§ **Task details**
Note each line in the data below that holds "vida", and copy it.

........

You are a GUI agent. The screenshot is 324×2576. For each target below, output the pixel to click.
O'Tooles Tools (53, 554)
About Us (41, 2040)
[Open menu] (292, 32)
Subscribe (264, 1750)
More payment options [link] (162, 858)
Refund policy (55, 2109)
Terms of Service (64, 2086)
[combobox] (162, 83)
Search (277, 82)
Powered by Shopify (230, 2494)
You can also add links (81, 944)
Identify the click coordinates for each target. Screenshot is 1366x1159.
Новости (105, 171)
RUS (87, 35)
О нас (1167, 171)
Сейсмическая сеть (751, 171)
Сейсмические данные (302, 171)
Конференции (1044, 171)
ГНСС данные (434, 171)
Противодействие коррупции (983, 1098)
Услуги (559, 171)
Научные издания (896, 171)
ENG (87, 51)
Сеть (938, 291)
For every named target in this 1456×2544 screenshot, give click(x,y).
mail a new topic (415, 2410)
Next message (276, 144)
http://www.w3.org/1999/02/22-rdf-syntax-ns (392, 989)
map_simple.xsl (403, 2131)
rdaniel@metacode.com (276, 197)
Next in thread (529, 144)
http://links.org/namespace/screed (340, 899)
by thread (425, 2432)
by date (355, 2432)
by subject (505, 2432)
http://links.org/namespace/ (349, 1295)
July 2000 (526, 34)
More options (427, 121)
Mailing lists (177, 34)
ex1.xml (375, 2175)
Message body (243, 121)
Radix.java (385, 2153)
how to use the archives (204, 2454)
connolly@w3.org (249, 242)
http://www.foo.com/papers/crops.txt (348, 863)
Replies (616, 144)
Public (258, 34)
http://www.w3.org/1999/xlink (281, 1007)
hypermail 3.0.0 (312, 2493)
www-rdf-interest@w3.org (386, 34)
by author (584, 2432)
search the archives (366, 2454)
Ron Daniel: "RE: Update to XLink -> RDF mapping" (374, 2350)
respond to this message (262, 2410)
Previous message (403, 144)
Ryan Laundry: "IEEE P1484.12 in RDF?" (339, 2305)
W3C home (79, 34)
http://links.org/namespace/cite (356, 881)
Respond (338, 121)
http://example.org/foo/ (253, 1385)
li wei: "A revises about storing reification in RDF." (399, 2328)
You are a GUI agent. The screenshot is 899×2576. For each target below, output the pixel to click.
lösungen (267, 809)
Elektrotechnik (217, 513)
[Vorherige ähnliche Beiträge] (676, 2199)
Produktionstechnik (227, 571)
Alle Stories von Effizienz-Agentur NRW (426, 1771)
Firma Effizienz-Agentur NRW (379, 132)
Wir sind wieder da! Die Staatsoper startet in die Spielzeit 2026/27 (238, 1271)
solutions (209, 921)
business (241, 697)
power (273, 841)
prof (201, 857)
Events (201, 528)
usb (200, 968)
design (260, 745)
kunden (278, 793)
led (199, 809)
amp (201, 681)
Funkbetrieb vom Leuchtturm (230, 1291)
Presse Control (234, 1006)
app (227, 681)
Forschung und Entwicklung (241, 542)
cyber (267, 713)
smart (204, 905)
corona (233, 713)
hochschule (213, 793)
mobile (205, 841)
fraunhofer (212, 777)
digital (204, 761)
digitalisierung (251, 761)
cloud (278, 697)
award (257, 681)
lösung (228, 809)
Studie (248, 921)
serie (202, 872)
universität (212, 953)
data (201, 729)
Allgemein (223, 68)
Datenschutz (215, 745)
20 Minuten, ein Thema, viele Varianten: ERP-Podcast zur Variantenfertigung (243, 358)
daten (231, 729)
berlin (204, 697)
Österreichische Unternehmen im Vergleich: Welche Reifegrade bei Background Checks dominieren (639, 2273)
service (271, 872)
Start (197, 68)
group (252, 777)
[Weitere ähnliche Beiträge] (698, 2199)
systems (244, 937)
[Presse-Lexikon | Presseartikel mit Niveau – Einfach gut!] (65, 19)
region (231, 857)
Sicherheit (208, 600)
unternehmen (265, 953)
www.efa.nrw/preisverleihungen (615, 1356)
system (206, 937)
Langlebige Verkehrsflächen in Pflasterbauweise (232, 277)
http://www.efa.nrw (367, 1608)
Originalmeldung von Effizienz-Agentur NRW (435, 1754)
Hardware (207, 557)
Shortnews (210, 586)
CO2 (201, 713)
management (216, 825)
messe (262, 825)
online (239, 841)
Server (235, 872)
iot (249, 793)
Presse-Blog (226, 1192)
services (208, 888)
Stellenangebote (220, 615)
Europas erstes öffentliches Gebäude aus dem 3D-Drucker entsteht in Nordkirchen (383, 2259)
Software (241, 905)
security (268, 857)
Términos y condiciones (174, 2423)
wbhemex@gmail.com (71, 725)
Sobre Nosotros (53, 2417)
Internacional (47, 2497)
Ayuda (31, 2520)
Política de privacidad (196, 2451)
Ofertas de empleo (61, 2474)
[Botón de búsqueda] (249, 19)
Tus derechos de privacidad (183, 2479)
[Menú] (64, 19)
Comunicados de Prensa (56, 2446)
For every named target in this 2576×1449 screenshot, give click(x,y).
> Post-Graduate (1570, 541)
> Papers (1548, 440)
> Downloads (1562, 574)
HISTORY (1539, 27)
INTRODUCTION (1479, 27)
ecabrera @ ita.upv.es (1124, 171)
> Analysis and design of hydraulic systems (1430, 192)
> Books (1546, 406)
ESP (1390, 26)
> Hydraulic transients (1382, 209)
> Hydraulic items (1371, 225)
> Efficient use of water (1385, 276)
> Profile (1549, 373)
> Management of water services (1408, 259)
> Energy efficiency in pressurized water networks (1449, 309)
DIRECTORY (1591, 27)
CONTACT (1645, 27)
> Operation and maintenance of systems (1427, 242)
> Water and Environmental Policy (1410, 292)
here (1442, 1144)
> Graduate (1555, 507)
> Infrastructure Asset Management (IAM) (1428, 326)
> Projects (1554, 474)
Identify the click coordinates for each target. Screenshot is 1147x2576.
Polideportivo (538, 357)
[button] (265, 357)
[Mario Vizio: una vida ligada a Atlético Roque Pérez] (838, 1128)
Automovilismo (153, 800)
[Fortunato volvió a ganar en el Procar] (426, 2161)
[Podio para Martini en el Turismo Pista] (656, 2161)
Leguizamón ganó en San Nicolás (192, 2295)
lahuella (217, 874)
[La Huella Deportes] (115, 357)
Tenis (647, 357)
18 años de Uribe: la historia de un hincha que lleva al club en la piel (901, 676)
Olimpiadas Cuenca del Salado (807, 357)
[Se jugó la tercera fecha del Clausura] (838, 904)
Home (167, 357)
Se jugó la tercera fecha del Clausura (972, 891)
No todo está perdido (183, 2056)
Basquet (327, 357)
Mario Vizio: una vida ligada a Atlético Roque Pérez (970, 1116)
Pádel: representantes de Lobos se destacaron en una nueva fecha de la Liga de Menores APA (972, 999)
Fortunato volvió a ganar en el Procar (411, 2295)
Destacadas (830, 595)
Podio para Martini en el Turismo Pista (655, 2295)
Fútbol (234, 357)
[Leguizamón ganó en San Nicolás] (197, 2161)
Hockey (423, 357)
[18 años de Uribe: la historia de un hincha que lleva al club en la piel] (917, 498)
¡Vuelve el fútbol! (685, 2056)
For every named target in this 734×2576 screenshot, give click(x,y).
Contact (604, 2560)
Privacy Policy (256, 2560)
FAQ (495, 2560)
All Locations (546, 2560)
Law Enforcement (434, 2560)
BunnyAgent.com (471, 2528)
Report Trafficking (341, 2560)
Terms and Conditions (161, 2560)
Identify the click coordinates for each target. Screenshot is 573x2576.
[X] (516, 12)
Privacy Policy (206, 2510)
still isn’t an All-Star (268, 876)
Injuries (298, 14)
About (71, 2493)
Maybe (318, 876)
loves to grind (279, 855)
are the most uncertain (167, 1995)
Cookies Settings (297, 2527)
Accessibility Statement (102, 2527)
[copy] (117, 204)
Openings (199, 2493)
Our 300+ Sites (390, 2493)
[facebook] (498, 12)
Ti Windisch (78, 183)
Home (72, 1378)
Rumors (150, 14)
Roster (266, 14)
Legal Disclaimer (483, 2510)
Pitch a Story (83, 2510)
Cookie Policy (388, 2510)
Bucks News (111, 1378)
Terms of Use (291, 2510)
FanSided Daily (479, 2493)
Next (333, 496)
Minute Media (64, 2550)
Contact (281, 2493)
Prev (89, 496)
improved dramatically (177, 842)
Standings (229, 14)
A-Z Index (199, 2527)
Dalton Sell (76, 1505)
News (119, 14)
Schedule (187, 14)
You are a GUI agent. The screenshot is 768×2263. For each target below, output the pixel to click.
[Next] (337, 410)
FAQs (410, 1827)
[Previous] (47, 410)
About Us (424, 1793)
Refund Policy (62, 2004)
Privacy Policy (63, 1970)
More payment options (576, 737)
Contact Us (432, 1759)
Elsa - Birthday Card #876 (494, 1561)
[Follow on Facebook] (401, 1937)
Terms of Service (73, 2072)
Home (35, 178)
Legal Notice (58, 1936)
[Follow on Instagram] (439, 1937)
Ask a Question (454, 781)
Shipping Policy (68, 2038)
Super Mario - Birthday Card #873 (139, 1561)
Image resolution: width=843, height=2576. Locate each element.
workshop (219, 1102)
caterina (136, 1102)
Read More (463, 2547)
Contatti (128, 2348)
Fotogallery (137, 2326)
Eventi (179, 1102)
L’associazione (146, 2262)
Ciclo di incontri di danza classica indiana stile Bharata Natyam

........

§ **Task result**
[Mario Vizio: una vida ligada a Atlético Roque Pérez] (838, 1128)
Mario Vizio: una vida ligada a Atlético Roque Pérez (970, 1116)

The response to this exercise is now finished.